When I was a boy, I would watch the reruns of "Dragnet," leading me to think the Los Angeles Police Department was the most by-the-book, professional police department ever. The department would repay Jack Webb by lowering its flag at half-mast when he died. Yeah, they owed him big time, because history has now taught me that the department has had problems long before Rodney King.
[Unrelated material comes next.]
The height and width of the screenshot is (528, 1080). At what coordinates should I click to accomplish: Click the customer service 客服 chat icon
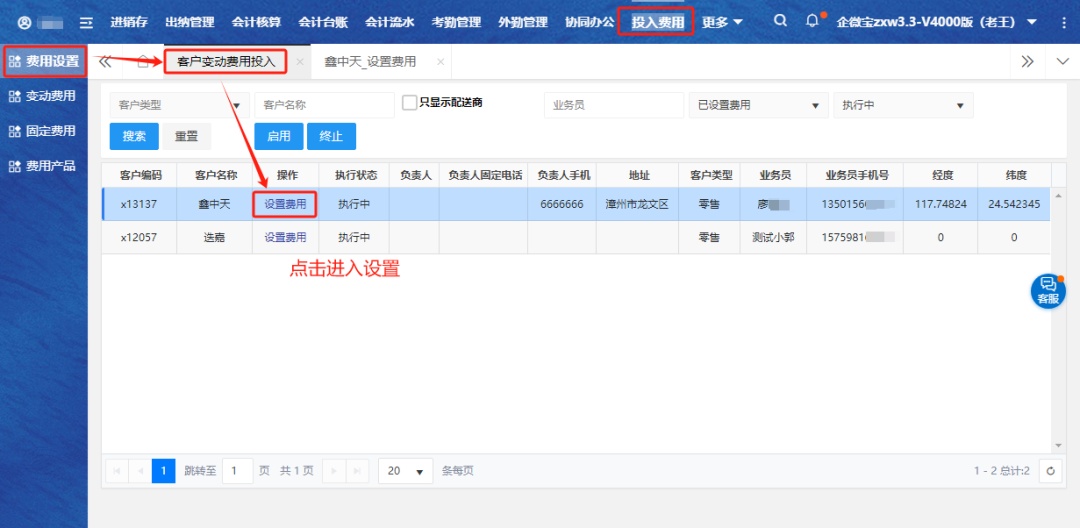point(1047,291)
Director Clint Eastwood cements his reputation further on this movie, now on DVD, by revisiting a sensational case that exposed how corrupt and above-the-law the department was in the 1920s. Angelina Jolie puts in a marvelous performance (as does everyone in this movie) as the real-life mother of a boy who went missing in 1928. When the police, eager for good publicity, announced they had found the boy, she was horrified to learn it was not her boy -- and even more horrified to find out the police not only wanted it behind them, but would stoop to playing mind games with her to pretend it was her boy and that the mother was crazy -- and I mean literally crazy. It is a story with so many twists and turns I don't dare reveal more, but it certainly is safe to say this was an historic case with major ramifications for the police department. It is a great movie that grips you with its story and holds you in suspense, tears and astonishment to the end, with every detail handled expertly.
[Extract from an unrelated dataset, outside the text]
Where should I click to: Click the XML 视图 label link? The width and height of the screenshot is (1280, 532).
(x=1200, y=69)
In this day of Amber Alerts and media concentration, parents will be horrified to find out what happened to this mother and this child. One will be stunned how, in the United States of America, we can discover how authority, when too eager to get good publicity and easy rides at the risk of actually doing a good cop's job, can stoop to Gestapo-like tactics to get their way. It is a morality lesson for us all, and one every law enforcement agency, every military and every citizen's action group in these post-9/11 days should all but force their ranks to watch. Action in the sake of cleaning up society can soon spiral out of control be at the expense of a free society only wanting the basics done, such as finding a missing child. It happened in the "good ol' days" of 1928, in California, in an age of front porches and trust. Heaven help us what could happen today, and "Changeling" is our warning bell in the night.